International Archives of Photogrammetry and Remote Sensing, Vol. 32, Part 7-4-3 W6, Valladolid, Spain, 3-4 June, 1999 
Int 
2 
DEFINITIONS AND TERMS OF REFERENCE IN DATA FUSION 
L. Wald 
Groupe Télédétection & Modélisation, Ecole des Mines de Paris, BP 207, 06904 Sophia Antipolis cedex, France, 
lucien. ■wald @ cenerg .cma.fr 
KEYWORDS: Remote sensing, concept, alignment of information. 
ABSTRACT 
The concept of data fusion is easy to understand. However its exact meaning varies from one scientist to another. A working group, 
set up by the European Association of Remote Sensing Laboratories (EARSeL) and the French Society for Electricity and 
Electronics (SEE, French affiliate of the IEEE), devoted most of its efforts to establish a lexicon or terms of reference, which is 
presented in this communication. A new definition of the data fusion is proposed which better fits the remote sensing domain. Data 
fusion should be seen as a framework, not merely as a collection of tools and means. This definition emphasizes the concepts and the 
fundamentals in remote sensing. The establishment of a lexicon or terms of reference allows the scientific community to express the 
same ideas using the same words, and also to disseminate their knowledge towards the industry and 'customers' communities. 
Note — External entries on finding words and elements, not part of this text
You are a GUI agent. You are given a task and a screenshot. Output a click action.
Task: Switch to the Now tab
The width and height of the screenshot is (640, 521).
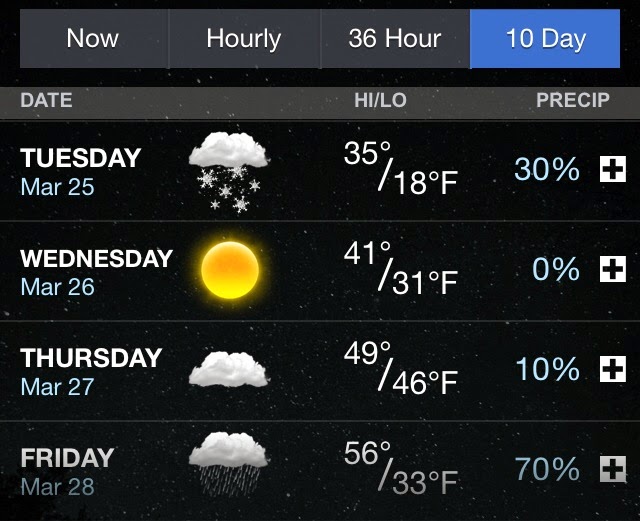click(x=93, y=39)
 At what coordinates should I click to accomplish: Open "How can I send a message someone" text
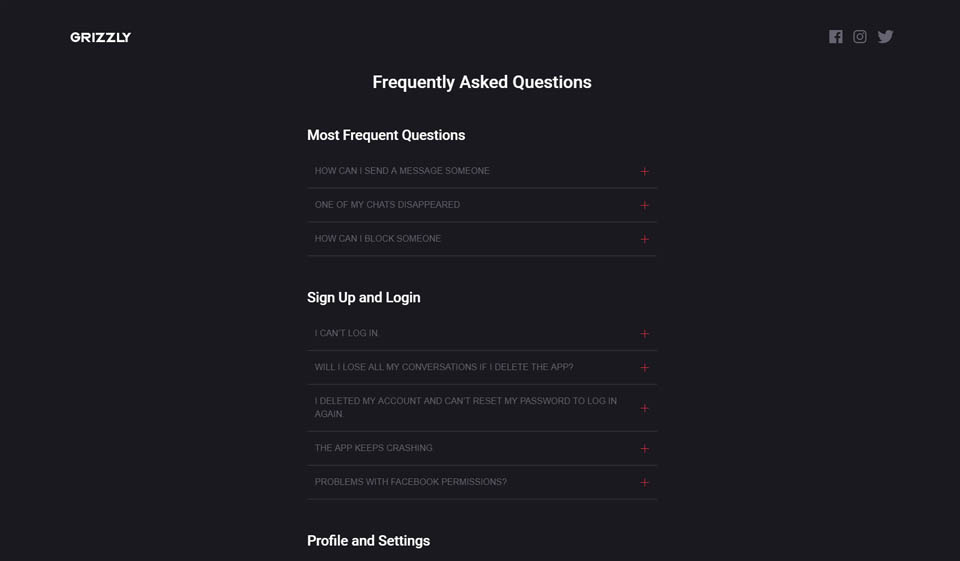(x=402, y=171)
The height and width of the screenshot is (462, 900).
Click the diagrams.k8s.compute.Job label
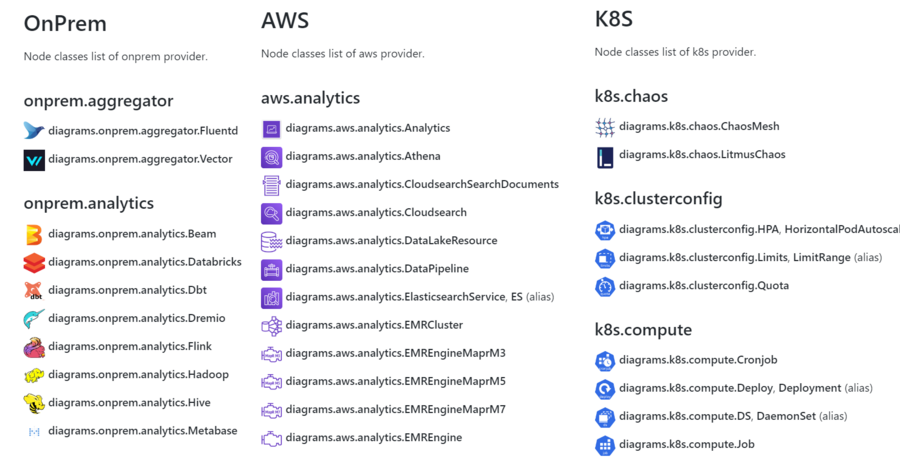pos(686,445)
Moreover it is a sine qua non condition to set up clearly the concept of data fusion and the associated formal framework. Such a 
framework is mandatory for a better understanding of data fusion fundamentals and of its properties. It allows a better description 
and formalization of the potentials of synergy between the remote sensing data, and accordingly, a better exploitation of these data. 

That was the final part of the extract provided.